▸ Instructions for the task
The result should be every line that contains the word "will", taken from the material.

▸ The input
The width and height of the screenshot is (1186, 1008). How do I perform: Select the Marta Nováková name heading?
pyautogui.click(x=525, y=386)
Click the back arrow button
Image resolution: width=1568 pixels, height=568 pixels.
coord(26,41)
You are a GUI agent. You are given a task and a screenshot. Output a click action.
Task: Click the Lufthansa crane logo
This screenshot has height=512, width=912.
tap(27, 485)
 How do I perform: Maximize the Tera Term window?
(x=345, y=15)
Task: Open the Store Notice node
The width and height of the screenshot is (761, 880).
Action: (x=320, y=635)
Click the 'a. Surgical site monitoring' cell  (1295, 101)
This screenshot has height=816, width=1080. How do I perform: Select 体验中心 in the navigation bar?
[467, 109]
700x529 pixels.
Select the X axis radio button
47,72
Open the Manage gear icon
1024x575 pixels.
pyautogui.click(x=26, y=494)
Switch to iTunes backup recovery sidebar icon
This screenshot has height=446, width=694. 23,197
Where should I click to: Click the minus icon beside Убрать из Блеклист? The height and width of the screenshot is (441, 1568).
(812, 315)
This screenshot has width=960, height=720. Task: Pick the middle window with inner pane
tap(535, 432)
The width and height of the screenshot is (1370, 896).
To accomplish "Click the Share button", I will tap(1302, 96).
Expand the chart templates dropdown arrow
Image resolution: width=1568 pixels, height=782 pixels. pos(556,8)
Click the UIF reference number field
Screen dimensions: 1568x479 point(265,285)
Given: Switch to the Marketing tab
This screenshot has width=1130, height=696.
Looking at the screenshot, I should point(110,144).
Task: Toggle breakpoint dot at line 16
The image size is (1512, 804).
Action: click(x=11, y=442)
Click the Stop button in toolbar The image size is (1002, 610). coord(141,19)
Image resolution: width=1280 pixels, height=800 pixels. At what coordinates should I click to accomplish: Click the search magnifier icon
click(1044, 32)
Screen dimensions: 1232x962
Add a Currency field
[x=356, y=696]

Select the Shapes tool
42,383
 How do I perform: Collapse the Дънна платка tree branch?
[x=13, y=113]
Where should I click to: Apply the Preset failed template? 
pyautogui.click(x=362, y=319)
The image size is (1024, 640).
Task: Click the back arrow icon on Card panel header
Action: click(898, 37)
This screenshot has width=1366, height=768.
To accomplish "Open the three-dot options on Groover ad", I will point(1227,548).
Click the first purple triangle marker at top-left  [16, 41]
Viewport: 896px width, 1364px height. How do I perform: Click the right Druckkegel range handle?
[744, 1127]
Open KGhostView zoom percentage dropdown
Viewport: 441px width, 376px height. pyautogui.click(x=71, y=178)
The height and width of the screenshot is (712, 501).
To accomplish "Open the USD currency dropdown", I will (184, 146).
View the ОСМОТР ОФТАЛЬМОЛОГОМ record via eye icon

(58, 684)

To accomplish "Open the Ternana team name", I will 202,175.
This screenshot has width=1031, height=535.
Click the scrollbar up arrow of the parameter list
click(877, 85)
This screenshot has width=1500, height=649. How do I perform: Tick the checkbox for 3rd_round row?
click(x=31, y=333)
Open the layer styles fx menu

▸ Answer to this exercise
To accomplish "Click the Share button", I will tap(1302, 96).
To accomplish "Open the three-dot options on Groover ad", I will point(1227,548).
To accomplish "Open the USD currency dropdown", I will (184, 146).
To accomplish "Open the Ternana team name", I will 202,175.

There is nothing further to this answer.